:: EXERCISE ::
Among the records below, find the line that has "Where should I click to: Click the 0.50"; from there, give the lines again exactly, and stop after the line that has "You are a computer-use agent. Screen dimensions: 378x284".
──────── DATA PROVIDED ────────
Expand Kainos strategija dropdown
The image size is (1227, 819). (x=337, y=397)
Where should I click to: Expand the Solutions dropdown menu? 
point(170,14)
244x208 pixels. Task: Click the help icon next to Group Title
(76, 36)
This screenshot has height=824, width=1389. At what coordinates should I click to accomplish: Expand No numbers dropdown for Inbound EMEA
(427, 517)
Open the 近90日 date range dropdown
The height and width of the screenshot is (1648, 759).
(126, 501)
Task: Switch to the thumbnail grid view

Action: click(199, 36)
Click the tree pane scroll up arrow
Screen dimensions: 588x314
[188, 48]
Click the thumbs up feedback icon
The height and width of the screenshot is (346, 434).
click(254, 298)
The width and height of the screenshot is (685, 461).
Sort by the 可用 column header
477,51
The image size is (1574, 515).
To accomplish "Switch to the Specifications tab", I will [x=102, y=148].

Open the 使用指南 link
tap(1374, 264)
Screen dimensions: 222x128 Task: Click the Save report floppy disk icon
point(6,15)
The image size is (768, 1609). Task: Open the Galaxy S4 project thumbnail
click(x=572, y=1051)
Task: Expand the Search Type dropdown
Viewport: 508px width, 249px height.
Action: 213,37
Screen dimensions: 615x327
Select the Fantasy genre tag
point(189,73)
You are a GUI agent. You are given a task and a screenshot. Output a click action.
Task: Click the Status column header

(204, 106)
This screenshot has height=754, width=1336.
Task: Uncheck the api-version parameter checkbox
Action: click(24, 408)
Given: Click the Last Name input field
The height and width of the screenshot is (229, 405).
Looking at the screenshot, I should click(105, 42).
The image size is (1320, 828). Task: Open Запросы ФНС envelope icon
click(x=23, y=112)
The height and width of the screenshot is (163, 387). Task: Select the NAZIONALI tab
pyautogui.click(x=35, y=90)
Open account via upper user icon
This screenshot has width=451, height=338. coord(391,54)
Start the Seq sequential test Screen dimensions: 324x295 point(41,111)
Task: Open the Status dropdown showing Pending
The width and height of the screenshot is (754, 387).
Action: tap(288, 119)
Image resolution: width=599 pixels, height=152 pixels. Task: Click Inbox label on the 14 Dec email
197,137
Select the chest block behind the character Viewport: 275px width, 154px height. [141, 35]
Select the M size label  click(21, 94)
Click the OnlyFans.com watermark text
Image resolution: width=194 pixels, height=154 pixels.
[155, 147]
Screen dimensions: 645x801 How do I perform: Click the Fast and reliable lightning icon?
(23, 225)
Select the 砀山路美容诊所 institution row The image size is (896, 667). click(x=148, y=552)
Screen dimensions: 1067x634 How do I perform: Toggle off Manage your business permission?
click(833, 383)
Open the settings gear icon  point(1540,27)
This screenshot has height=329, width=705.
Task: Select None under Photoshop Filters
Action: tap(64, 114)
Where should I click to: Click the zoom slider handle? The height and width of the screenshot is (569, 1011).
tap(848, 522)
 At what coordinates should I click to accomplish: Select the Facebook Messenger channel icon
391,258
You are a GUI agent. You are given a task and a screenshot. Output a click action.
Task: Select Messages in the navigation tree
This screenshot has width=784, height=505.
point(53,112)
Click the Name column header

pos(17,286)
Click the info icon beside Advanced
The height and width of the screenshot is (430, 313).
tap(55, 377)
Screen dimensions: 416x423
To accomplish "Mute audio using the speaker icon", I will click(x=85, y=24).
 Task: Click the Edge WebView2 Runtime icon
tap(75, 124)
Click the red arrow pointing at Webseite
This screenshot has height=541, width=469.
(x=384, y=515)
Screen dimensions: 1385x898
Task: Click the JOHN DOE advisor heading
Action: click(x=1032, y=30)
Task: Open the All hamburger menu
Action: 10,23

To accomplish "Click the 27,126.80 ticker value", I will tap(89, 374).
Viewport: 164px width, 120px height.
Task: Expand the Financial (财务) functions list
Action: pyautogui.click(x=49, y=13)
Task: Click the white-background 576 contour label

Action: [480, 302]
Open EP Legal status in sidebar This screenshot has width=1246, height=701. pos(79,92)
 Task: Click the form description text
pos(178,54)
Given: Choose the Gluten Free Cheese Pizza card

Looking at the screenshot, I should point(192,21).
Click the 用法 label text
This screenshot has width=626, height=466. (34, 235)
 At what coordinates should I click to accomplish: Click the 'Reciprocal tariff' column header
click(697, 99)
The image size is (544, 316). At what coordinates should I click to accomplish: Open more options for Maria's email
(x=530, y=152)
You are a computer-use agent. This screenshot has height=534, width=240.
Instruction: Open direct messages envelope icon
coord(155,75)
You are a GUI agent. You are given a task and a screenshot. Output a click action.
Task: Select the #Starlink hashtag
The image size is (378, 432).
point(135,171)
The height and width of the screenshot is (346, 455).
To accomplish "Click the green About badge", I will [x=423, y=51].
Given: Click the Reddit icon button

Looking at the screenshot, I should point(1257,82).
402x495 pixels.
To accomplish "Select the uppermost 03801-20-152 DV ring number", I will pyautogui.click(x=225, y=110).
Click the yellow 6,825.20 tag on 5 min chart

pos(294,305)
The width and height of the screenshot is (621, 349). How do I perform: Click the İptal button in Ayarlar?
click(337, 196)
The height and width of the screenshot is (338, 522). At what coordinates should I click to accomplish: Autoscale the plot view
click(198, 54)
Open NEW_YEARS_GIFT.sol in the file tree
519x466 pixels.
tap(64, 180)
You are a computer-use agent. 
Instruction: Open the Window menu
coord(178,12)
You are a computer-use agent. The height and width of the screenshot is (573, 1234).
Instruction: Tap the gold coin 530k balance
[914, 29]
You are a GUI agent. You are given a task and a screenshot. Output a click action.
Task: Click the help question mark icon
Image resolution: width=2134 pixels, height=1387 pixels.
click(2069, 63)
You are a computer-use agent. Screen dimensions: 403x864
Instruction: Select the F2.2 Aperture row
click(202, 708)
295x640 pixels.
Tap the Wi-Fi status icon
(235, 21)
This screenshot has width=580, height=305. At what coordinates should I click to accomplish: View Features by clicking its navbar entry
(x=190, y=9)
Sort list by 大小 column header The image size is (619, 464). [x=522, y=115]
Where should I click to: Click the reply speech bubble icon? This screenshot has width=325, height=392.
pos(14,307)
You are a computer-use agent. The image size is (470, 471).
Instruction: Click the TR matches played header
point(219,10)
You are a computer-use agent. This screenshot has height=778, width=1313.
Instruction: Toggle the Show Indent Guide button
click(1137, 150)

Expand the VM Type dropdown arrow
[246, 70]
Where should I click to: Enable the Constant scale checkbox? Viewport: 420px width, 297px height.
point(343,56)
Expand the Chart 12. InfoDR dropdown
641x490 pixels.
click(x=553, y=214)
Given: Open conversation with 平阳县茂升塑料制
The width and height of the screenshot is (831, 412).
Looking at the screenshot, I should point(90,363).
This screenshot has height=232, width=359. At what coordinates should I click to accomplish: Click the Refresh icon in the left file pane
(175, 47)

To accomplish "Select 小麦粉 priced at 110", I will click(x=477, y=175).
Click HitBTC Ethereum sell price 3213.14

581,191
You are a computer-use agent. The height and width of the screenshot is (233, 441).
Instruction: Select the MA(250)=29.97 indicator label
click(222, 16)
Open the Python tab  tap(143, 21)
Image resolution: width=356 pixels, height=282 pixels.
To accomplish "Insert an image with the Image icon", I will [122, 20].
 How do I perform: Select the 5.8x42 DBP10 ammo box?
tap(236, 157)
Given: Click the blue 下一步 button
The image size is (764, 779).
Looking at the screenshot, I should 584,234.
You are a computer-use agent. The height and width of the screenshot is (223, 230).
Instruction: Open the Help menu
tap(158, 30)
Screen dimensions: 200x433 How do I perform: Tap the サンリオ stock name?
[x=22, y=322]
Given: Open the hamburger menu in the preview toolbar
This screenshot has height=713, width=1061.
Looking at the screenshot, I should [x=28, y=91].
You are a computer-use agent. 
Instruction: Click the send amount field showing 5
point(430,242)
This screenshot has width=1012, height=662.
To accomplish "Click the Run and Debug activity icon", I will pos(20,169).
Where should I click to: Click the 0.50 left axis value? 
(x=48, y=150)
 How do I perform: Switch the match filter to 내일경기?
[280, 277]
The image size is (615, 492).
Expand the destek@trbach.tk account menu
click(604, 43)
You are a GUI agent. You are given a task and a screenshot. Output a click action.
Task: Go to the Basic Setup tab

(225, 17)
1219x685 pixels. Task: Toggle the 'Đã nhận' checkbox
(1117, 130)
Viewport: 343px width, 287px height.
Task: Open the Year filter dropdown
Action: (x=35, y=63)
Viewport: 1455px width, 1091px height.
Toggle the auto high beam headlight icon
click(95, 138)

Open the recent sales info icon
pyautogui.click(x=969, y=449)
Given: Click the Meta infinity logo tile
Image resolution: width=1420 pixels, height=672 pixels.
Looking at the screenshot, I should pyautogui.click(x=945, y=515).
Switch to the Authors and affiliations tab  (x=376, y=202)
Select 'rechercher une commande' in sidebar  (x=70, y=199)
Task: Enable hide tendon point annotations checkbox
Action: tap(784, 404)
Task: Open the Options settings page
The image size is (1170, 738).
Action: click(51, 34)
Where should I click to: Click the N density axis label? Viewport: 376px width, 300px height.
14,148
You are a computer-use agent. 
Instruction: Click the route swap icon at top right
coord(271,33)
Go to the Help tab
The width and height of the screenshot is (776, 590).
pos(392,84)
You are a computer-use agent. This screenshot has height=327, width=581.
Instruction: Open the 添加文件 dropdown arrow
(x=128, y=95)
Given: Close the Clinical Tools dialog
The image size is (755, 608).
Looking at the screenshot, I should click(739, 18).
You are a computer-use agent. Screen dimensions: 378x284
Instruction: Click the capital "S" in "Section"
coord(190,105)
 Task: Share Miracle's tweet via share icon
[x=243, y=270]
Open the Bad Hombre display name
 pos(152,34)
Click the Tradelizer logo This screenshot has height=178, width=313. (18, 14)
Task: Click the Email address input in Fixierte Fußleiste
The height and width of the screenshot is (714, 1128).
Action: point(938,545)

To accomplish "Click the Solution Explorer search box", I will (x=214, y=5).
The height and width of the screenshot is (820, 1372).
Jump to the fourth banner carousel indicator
────────
:: OUTPUT FOR THIS TASK ::
Where should I click to: Click the 0.50 left axis value? 
(x=48, y=150)
 How do I perform: Switch the match filter to 내일경기?
[280, 277]
The image size is (615, 492).
Expand the destek@trbach.tk account menu
click(604, 43)
You are a GUI agent. You are given a task and a screenshot. Output a click action.
Task: Go to the Basic Setup tab

(225, 17)
1219x685 pixels. Task: Toggle the 'Đã nhận' checkbox
(1117, 130)
Viewport: 343px width, 287px height.
Task: Open the Year filter dropdown
Action: (x=35, y=63)
Viewport: 1455px width, 1091px height.
Toggle the auto high beam headlight icon
click(95, 138)

Open the recent sales info icon
pyautogui.click(x=969, y=449)
Given: Click the Meta infinity logo tile
Image resolution: width=1420 pixels, height=672 pixels.
Looking at the screenshot, I should pyautogui.click(x=945, y=515).
Switch to the Authors and affiliations tab  (x=376, y=202)
Select 'rechercher une commande' in sidebar  (x=70, y=199)
Task: Enable hide tendon point annotations checkbox
Action: tap(784, 404)
Task: Open the Options settings page
The image size is (1170, 738).
Action: click(51, 34)
Where should I click to: Click the N density axis label? Viewport: 376px width, 300px height.
14,148
You are a computer-use agent. 
Instruction: Click the route swap icon at top right
coord(271,33)
Go to the Help tab
The width and height of the screenshot is (776, 590).
pos(392,84)
You are a computer-use agent. This screenshot has height=327, width=581.
Instruction: Open the 添加文件 dropdown arrow
(x=128, y=95)
Given: Close the Clinical Tools dialog
The image size is (755, 608).
Looking at the screenshot, I should click(739, 18).
You are a computer-use agent. Screen dimensions: 378x284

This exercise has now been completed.